La asociación ha evolucionado, y aunque Microsoft ha incrementado su inversión a casi $14,000 millones, OpenAI anunció recientemente que dejaría de depender exclusivamente de la nube de Microsoft, dando a la empresa un derecho de preferencia en futuras demandas de infraestructura.
Esta colaboración ha influido en otras empresas de IA, que ahora optan por acuerdos exclusivos con proveedores de servicios en la nube. Por ejemplo, Anthropic recibió $8,000 millones de Amazon, mientras que OpenAI aseguró una inversión de $100,000 millones de Nvidia para adquirir más GPUs.
El ascenso de Oracle
Oracle sorprendió al mercado en junio de 2025 al revelar un acuerdo de servicios en la nube de $30,000 millones con OpenAI, lo que consolidó su posición como uno de los principales proveedores de infraestructura de IA. A finales de ese año, la empresa firmó un segundo acuerdo monumental, este de $300,000 millones, que comenzará en 2027, catapultando más allá las acciones de la compañía.
Construyendo centros de datos hiperescalables
Para empresas como Meta, que ya cuenta con una infraestructura significativa, el camino es igualmente costoso. Mark Zuckerberg ha declarado que Meta planea gastar $600,000 millones en infraestructura en EE. UU. hasta 2028. En el primer semestre de 2025, la compañía desembolsó $30,000 millones más que el año anterior, impulsada por sus crecientes ambiciones en IA. Parte de ese gasto incluye un reciente contrato de $10,000 millones con Google Cloud y el desarrollo de dos enormes centros de datos.
Uno de ellos, llamado Hyperion, en Luisiana, tendrá un coste aproximado de $10,000 millones y generará 5 gigavatios de potencia computacional, contando con cooperación de una planta de energía nuclear. Su otro centro en Ohio, conocido como Prometheus, se espera que entre en operación en 2026 y será alimentado por gas natural.
Sin embargo, este tipo de desarrollos también genera costos ambientales.
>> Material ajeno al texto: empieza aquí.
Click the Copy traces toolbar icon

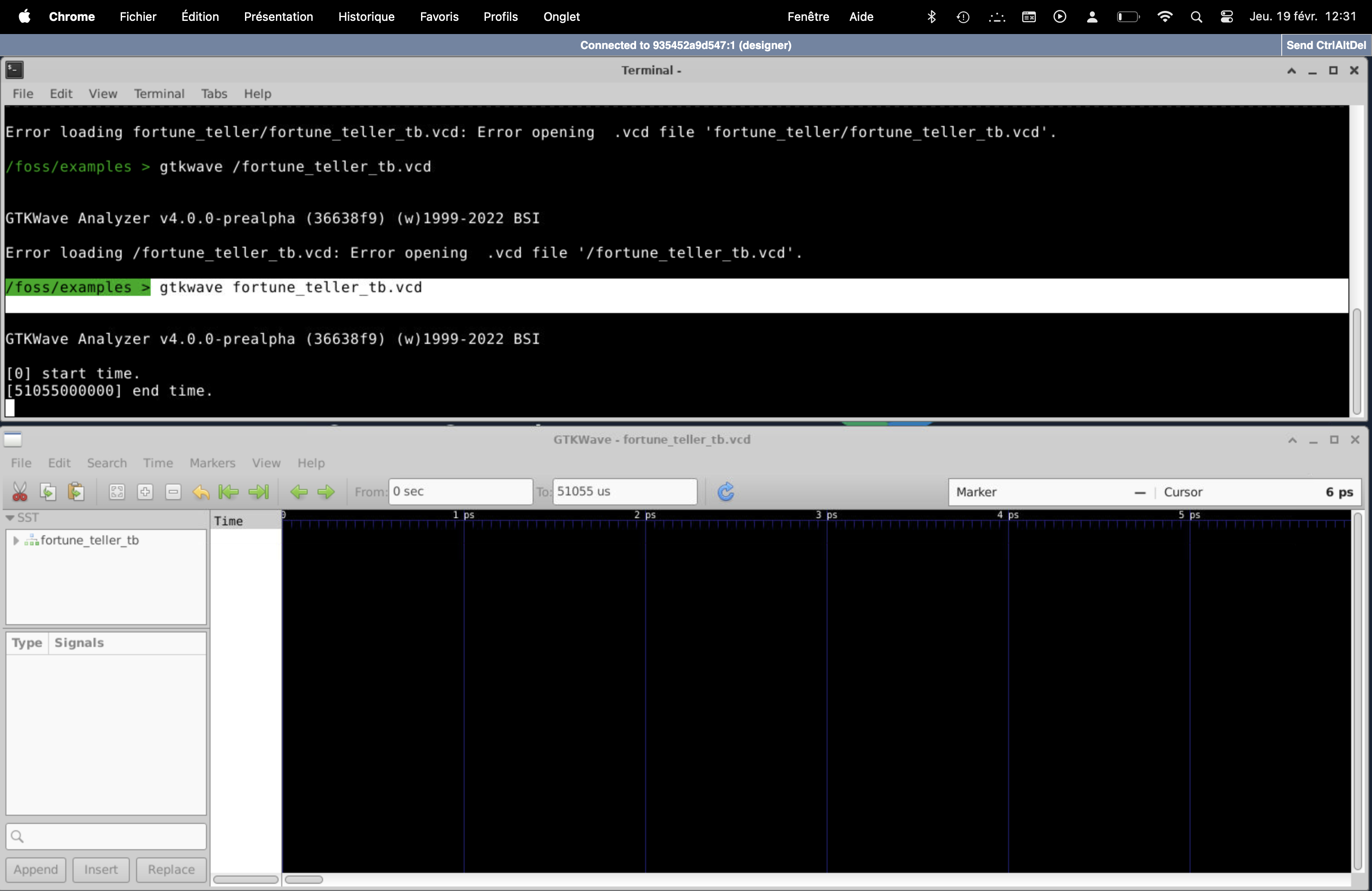[48, 492]

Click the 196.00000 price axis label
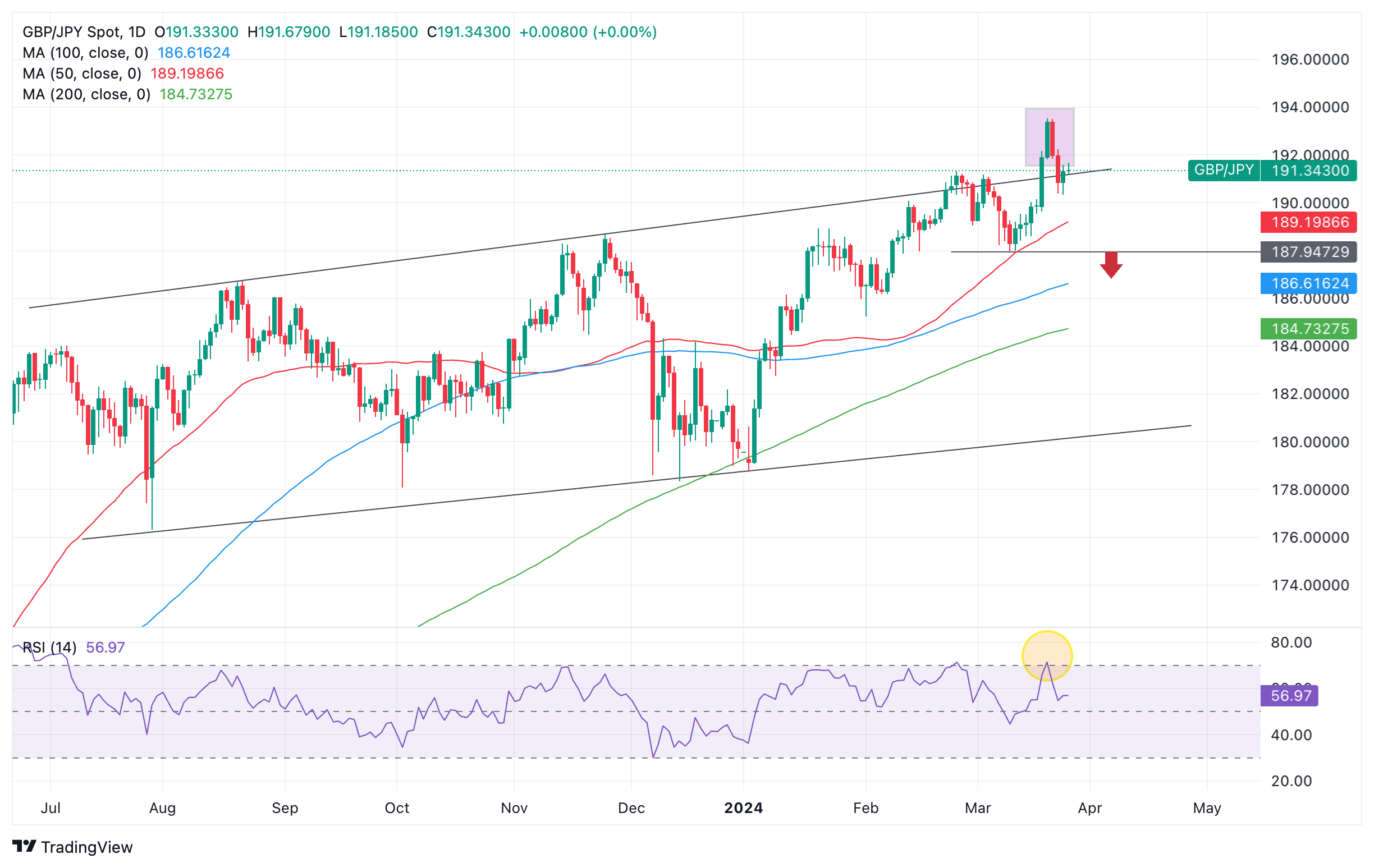pyautogui.click(x=1309, y=59)
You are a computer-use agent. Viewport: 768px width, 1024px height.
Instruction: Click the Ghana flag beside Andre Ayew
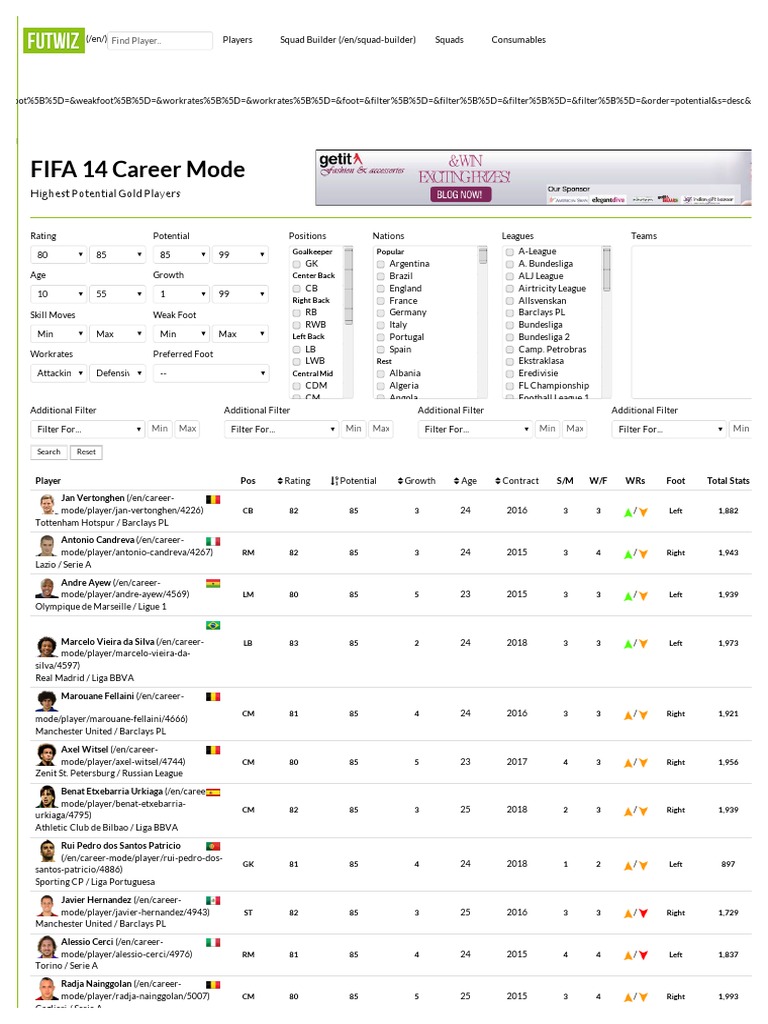[213, 582]
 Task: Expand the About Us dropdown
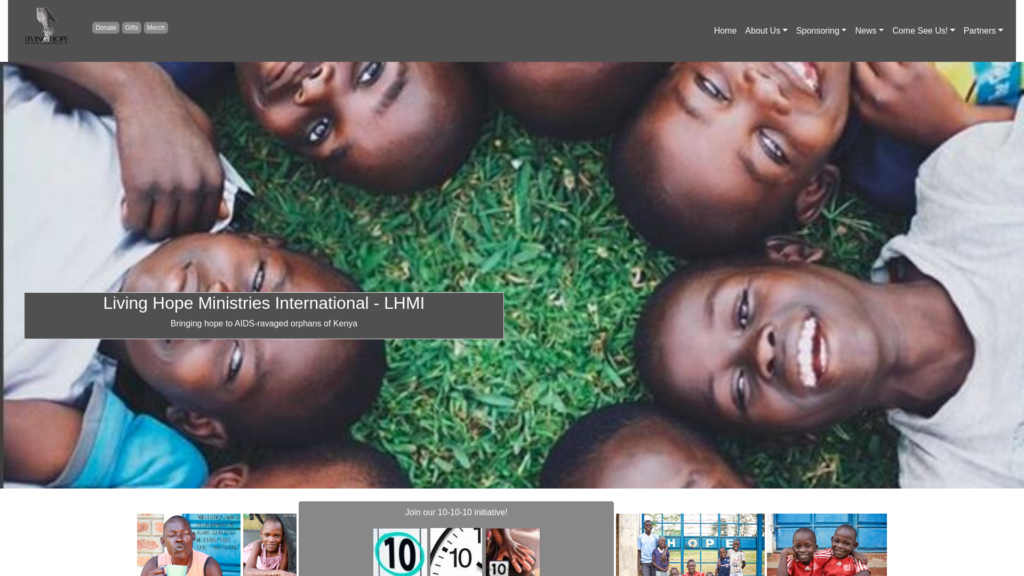tap(766, 31)
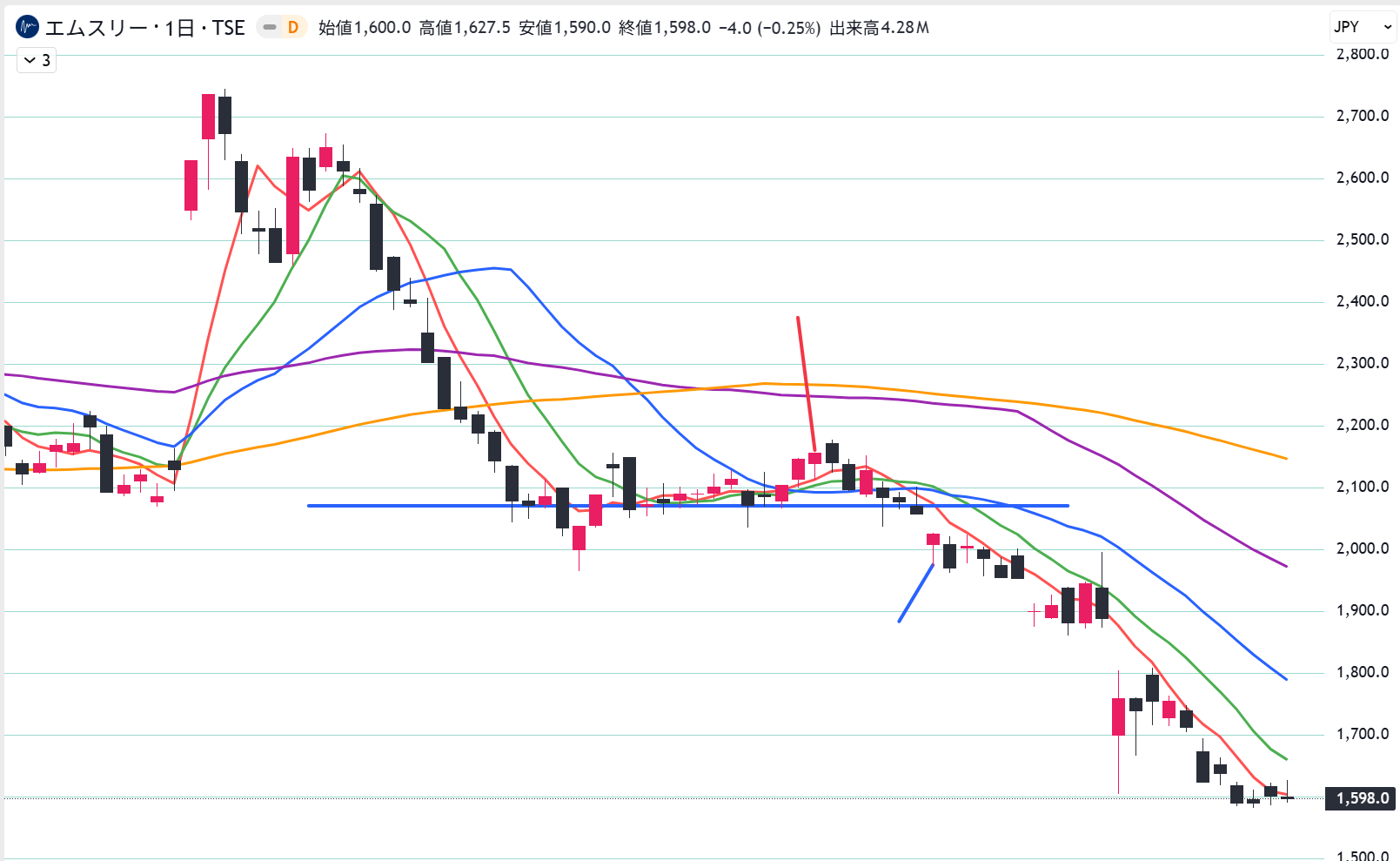
Task: Click the orange D delayed-data badge
Action: pyautogui.click(x=293, y=28)
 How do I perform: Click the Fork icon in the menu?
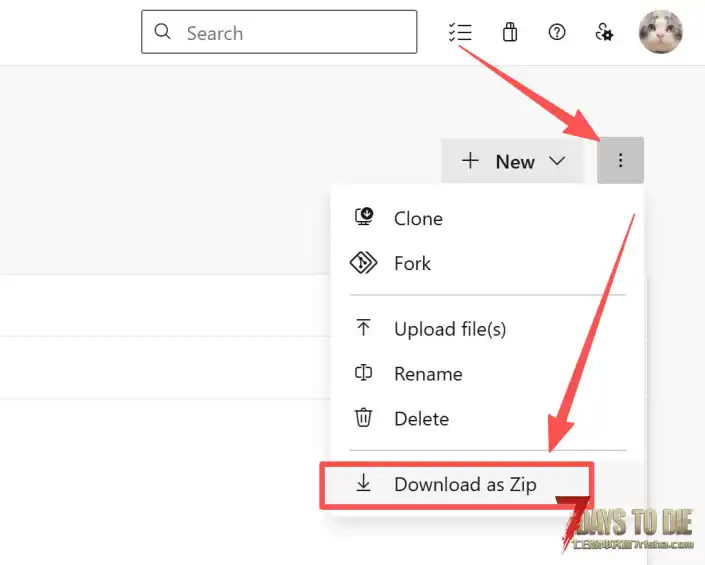coord(363,263)
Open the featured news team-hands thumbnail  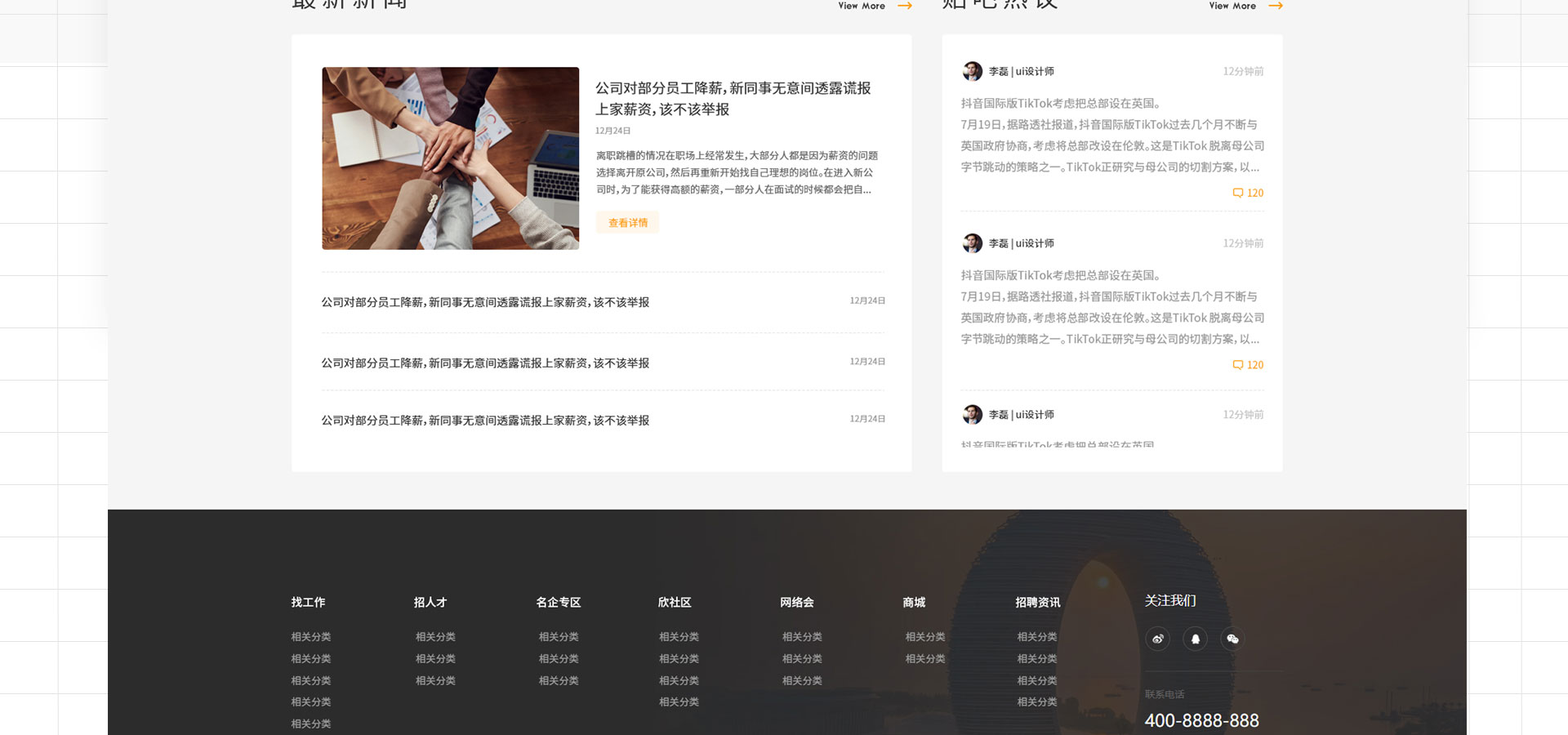450,158
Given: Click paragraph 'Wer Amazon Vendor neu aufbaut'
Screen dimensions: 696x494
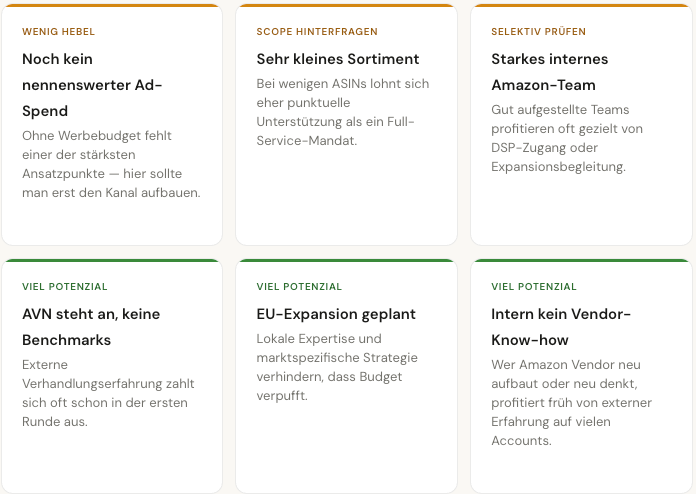Looking at the screenshot, I should 571,403.
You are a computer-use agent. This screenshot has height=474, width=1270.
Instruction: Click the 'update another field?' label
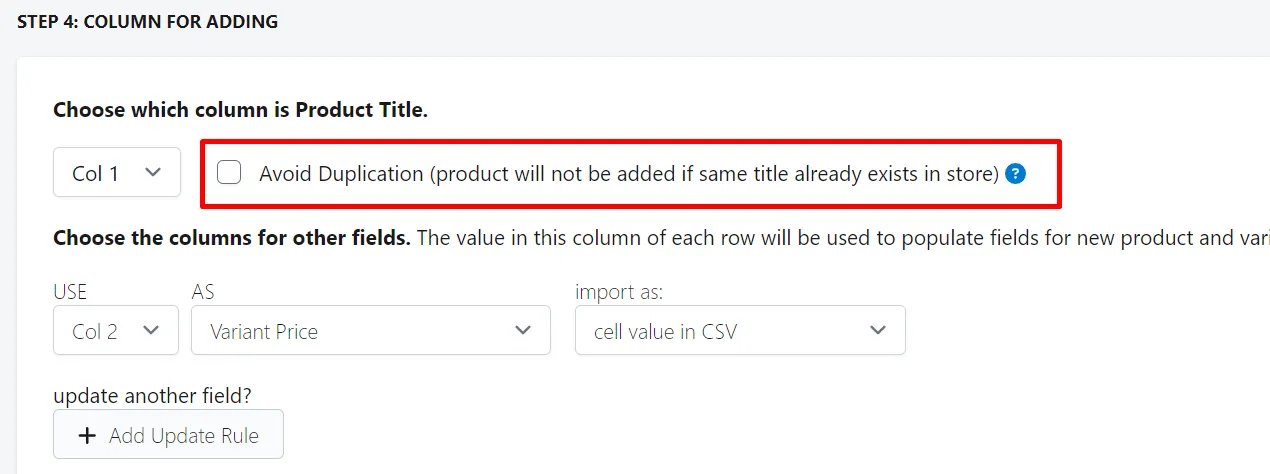tap(152, 395)
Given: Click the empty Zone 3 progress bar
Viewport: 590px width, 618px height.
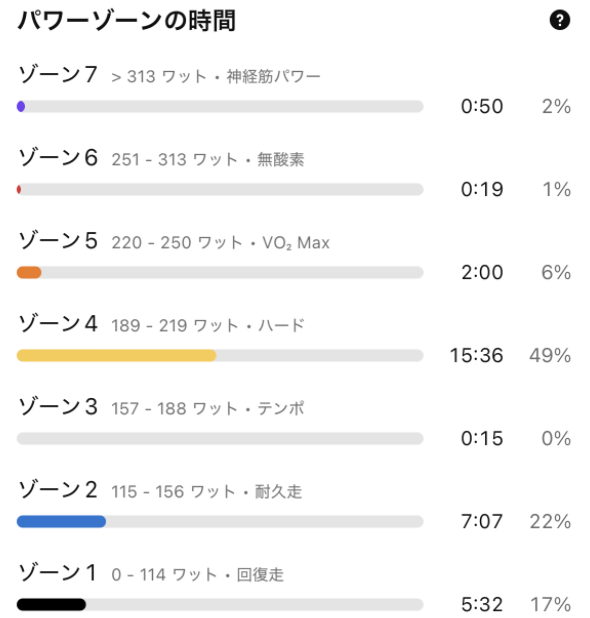Looking at the screenshot, I should tap(220, 439).
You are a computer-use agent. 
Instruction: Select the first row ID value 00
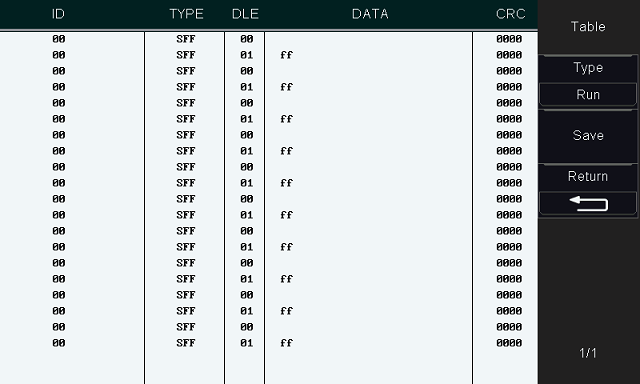pyautogui.click(x=58, y=39)
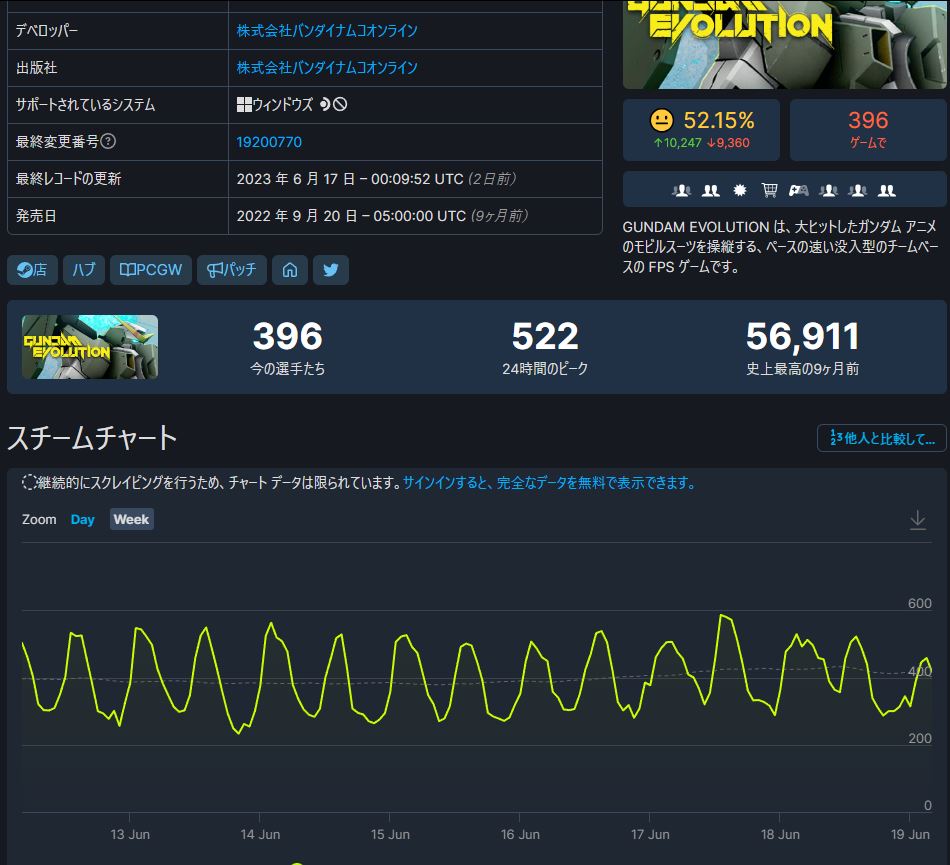Click the neutral face rating icon
This screenshot has height=865, width=950.
[x=661, y=121]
El centro de datos híbrido de xAI, impulsado por Elon Musk en Memphis, se ha convertido en uno de los mayores emisores de contaminación del aire en la región.
El proyecto Stargate
Poco después de su segundo mandato, el presidente Trump anunció un ambicioso proyecto, “Stargate”, en colaboración con SoftBank y OpenAI, con una inversión de $500,000 millones para desarrollar infraestructura de IA. A pesar del escepticismo inicial, incluida la preocupación por la disponibilidad de financiamiento, se han comenzado a construir ocho centros de datos en Abilene, Texas, cuyo trabajo se espera culminar a finales de 2026.
Las aspiraciones en torno a estos proyectos indican no solo el ritmo acelerado del desarrollo de la infraestructura de IA, sino también el impacto financiero que están teniendo en las empresas involucradas. Esta información se extrae de datos disponibles hasta septiembre de 2025 y podría haber tenido actualizaciones significativas desde entonces.